Carl Bezold (18 May 1859 – 21 November 1922) was a German orientalist. Known primarily for his research in Akkadian (Babylonian-Assyrian), he also researched other Semitic languages: Syriac, Ge'ez (Ethiopic) and Arabic.

== Biography ==
Carl Bezold was born in Donauwörth on 18 May 1859. He was educated at the Ludwig-Maximilians-Universität München and Leipzig University, where he studied with Assyrologist Friedrich Delitzsch. In 1883, he obtained his habilitation at the Ludwig-Maximilians-Universität München with a thesis titled Die Schatzhöhle; aus dem syrischen texte dreier unedirten Handschriften ("The Treasure Trove", second part issued in 1888). Later on, he spent several years working at the British Museum in London. In 1894, he became a full professor at Heidelberg University.

== Contributions ==
At the British Museum, he arranged and cataloged the large collection of cuneiform texts from the Library of Ashurbanipal at Nineveh, publishing "Catalogue of Cuneiform Tablets in the Kouyundjik Collection of the British Museum", (1889) as a result. In London, he also recorded the clay tablets of El-Amarna (Egypt), of which he published "The Tell el-Amarna Tablets in the British Museum", (1892).

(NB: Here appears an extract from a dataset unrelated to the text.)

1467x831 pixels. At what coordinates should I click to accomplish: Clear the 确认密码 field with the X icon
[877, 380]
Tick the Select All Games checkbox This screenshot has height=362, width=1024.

In 1884, along with Fritz Hommel, he founded the journal Zeitschrift für Keilschriftforschung und verwandte Gebiete, which in 1886 was superseded by the Zeitschrift für Assyriologie und verwandte Gebiete. Bezold was sole publisher of the journal in the period from 1886 to 1922, during which 34 volumes were published.

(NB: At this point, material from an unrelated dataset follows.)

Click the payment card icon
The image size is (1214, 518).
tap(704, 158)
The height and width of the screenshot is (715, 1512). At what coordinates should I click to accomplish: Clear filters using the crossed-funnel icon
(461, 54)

In 1909, he edited and printed the Ethiopic epic Kebra Nagast, collating the most valuable texts and with critical notes.

In June 1901, he was awarded the honorary degree of Doctor of Laws (DLL) at the University of Glasgow.

He died in Heidelberg on 21 November 1922.

In 1926, his Babylonian-Assyrian glossary ("Babylonisch-assyrisches Glossar") was published posthumously by his widow, Adele Bezold, and Hittitologist Albrecht Goetze.